— REQUIREMENT —
The entries are to be written out again with no differences.

[Stored records]

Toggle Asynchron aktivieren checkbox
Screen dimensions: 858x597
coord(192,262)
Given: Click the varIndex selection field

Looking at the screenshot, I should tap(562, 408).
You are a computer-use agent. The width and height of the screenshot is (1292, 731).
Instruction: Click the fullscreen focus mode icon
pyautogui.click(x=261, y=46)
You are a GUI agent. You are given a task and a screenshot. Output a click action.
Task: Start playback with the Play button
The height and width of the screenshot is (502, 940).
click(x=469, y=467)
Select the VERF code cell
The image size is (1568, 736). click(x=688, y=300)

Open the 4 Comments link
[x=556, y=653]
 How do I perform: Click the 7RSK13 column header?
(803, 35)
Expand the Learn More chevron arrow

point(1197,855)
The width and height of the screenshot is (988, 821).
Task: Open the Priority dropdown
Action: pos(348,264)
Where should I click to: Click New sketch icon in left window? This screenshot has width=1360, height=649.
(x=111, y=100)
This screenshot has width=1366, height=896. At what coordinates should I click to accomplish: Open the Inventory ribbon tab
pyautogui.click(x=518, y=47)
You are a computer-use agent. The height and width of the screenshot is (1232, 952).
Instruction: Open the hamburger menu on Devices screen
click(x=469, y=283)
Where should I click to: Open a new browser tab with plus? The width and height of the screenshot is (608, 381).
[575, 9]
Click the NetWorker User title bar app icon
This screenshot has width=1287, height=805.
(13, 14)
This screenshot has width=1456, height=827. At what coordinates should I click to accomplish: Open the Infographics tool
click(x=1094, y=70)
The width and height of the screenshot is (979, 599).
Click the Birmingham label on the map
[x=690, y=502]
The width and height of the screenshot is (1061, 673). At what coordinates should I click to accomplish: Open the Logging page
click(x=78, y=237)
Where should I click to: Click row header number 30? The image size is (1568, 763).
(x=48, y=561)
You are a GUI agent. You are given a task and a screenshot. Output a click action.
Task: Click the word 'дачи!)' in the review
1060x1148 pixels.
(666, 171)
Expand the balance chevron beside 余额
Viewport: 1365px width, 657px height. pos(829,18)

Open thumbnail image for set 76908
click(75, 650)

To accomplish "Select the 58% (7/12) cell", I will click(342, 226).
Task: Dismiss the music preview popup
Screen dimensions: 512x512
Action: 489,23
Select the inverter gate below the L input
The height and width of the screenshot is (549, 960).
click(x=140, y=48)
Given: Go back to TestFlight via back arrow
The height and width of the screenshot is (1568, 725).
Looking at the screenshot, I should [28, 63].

— RESULT BELOW —
Toggle Asynchron aktivieren checkbox
Screen dimensions: 858x597
coord(192,262)
Given: Click the varIndex selection field

Looking at the screenshot, I should tap(562, 408).
You are a computer-use agent. The width and height of the screenshot is (1292, 731).
Instruction: Click the fullscreen focus mode icon
pyautogui.click(x=261, y=46)
You are a GUI agent. You are given a task and a screenshot. Output a click action.
Task: Start playback with the Play button
The height and width of the screenshot is (502, 940).
click(x=469, y=467)
Select the VERF code cell
The image size is (1568, 736). click(x=688, y=300)

Open the 4 Comments link
[x=556, y=653]
 How do I perform: Click the 7RSK13 column header?
(803, 35)
Expand the Learn More chevron arrow

point(1197,855)
The width and height of the screenshot is (988, 821).
Task: Open the Priority dropdown
Action: pos(348,264)
Where should I click to: Click New sketch icon in left window? This screenshot has width=1360, height=649.
(x=111, y=100)
This screenshot has width=1366, height=896. At what coordinates should I click to accomplish: Open the Inventory ribbon tab
pyautogui.click(x=518, y=47)
You are a computer-use agent. The height and width of the screenshot is (1232, 952).
Instruction: Open the hamburger menu on Devices screen
click(x=469, y=283)
Where should I click to: Open a new browser tab with plus? The width and height of the screenshot is (608, 381).
[575, 9]
Click the NetWorker User title bar app icon
This screenshot has width=1287, height=805.
(13, 14)
This screenshot has width=1456, height=827. At what coordinates should I click to accomplish: Open the Infographics tool
click(x=1094, y=70)
The width and height of the screenshot is (979, 599).
Click the Birmingham label on the map
[x=690, y=502]
The width and height of the screenshot is (1061, 673). At what coordinates should I click to accomplish: Open the Logging page
click(x=78, y=237)
Where should I click to: Click row header number 30? The image size is (1568, 763).
(x=48, y=561)
You are a GUI agent. You are given a task and a screenshot. Output a click action.
Task: Click the word 'дачи!)' in the review
1060x1148 pixels.
(666, 171)
Expand the balance chevron beside 余额
Viewport: 1365px width, 657px height. pos(829,18)

Open thumbnail image for set 76908
click(75, 650)

To accomplish "Select the 58% (7/12) cell", I will click(342, 226).
Task: Dismiss the music preview popup
Screen dimensions: 512x512
Action: 489,23
Select the inverter gate below the L input
The height and width of the screenshot is (549, 960).
click(x=140, y=48)
Given: Go back to TestFlight via back arrow
The height and width of the screenshot is (1568, 725).
Looking at the screenshot, I should [28, 63].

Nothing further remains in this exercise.